The first check was to make sure the cached execution plans looked ok for the specific query.
Select
DB_NAME(st.dbid) DBName
,OBJECT_SCHEMA_NAME(st.objectid,st.dbid) SchemaName
,OBJECT_NAME(st.objectid,st.dbid) StoredProcedure
,max(cp.usecounts) Execution_count
,st.text
,cp.plan_handle
,CONVERT( XML, CAST(qp.query_plan AS VARCHAR(MAX)) )
FROM sys.dm_exec_cached_plans cp
CROSS APPLY sys.dm_exec_sql_text(cp.plan_handle) st
CROSS APPLY sys.dm_exec_query_plan(cp.plan_handle) qp
where DB_NAME(st.dbid) = 'MyDatabaseNameHere'
and cp.objtype = 'Adhoc'
and st.text LIKE '% ''%'
Group by
cp.plan_handle,
st.text,
DB_NAME(st.dbid),
OBJECT_SCHEMA_NAME(st.objectid,st.dbid),
OBJECT_NAME(st.objectid,st.dbid)
, CAST (qp.query_plan AS VARCHAR(MAX))
order by max(cp.usecounts) desc
A
look at the cached execution showed a RID Lookup with 90 %Cost to the
query. This was reviewed and a covering index was created to overcome
the RID Lookup shown in Figure 1.
Figure 1
The execution plan now improved, looked like this with an Index Seek as shown in Figure 2.
Figure 2
It
was anticipated this improvement in the execution plan would help
performance but users where still complaining of slow performance at
intervals during the working day. This was something that was not easily
replicated as each time the application was tested by the support team
performance was good including during peak times.
A
further revisit of the cached execution plan was done. Later in the day
an unexpected observation was noted on the query execution count. Early
on in the day the execution count of the query was around 50. When
looked at again in the afternoon it had decreased in count to 1.
At
first glance this did not make sense as to how an execution count could
have decreased. This required a look at the stats of the query using
the DMV dm_exec_query_stats. Using the plan_handle of the execution plan we could pull up more information about its stats.

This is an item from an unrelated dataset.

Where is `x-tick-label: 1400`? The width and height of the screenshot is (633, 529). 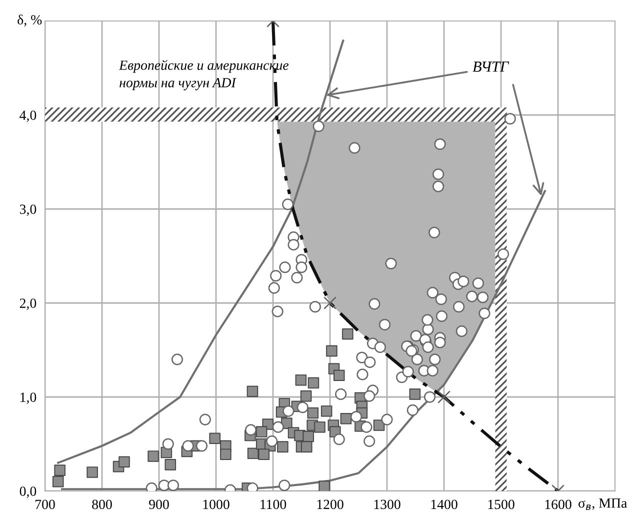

SELECT * FROM sys.dm_exec_query_stats S
CROSS APPLY sys.dm_exec_sql_text (S.sql_handle)
WHERE plan_handle= 0x060005002F20A31FE0043F1…………...………
Below
you can see the creation time for the plan was in the afternoon with an
execution count of 1. This now shed light on why users were experencing
intermittent slow performance because the execuction plan was being
flushed from the cache. So when the user tried to run the application a
new plan was being complied and thus they experineced either the
timeouts or slow loading times.
Figure 3
There
are no jobs running during that time of the day to cause the execution
plan to be removed e.g Index rebuilds, Alterations to Indexes or tables.
These types of operations only occur out of normal working hours, late
at night or very early in the morning. So this eliminated these as
potential causes. The other possible cause of flushing the cached plan
was memory pressures on the Sql Instance. So a Perfmon counter was setup
and run at 15 second interval over a 3 day period.
The analysis of perform counters turned up some interesting results. The first counter to review was the Page life expectancy.
Figure 4
It’s
shown in image 1 that spikes in User Connectivity correlate with Page
life expectancy (PLE) sharp drop although this is not the initial cause
of the PLE downward trends.
A
further look at the Batch requests along with PLE did identify some
relationship with the sharp drops in PLE. There were some spikes during
normal working hours (9am-5pm) in Batch requests that preceded PLE drops.
Figure 5
The
below screenshot shows the correlation between PLE, Batch Requests/sec
and SQL Compilations/sec. The scale has been increased for viewing
purposes. The Microsoft recommendation is for SQL Compilations to be 10%
below Batch Requests. For the majority of times its observed this was
the case. However not exclusively, as its been noticed the SQL
Compilations/Sec did exceed Batch Requests/Sec during normal work hours.
Figure 6
A
granular look at the counters shows at times SQL Compilations were
higher than Batch Requests as highlighted in figure 7. Below is a zoomed
in view of a 9AM to 10PM time slot.
Figure 7
It’s shown in figure 7 in three points SQL Compilations/Sec were higher than Batch Requests.
The
perform counter Average disk Sec/Read was also reviewed. Below it’s
shown a correlation between Disk Read activity and PLE downward trends.
Figure 8
In Figure 9 it’s showing the correlation with Average Disk Reads and Batch Requests activity.
Figure 9
From
these findings it decided that a further investigation is required on
using either a profile trace or Extended Events. A more granular
observation is needed to identify the queries running at these periods
of PLE downward trends.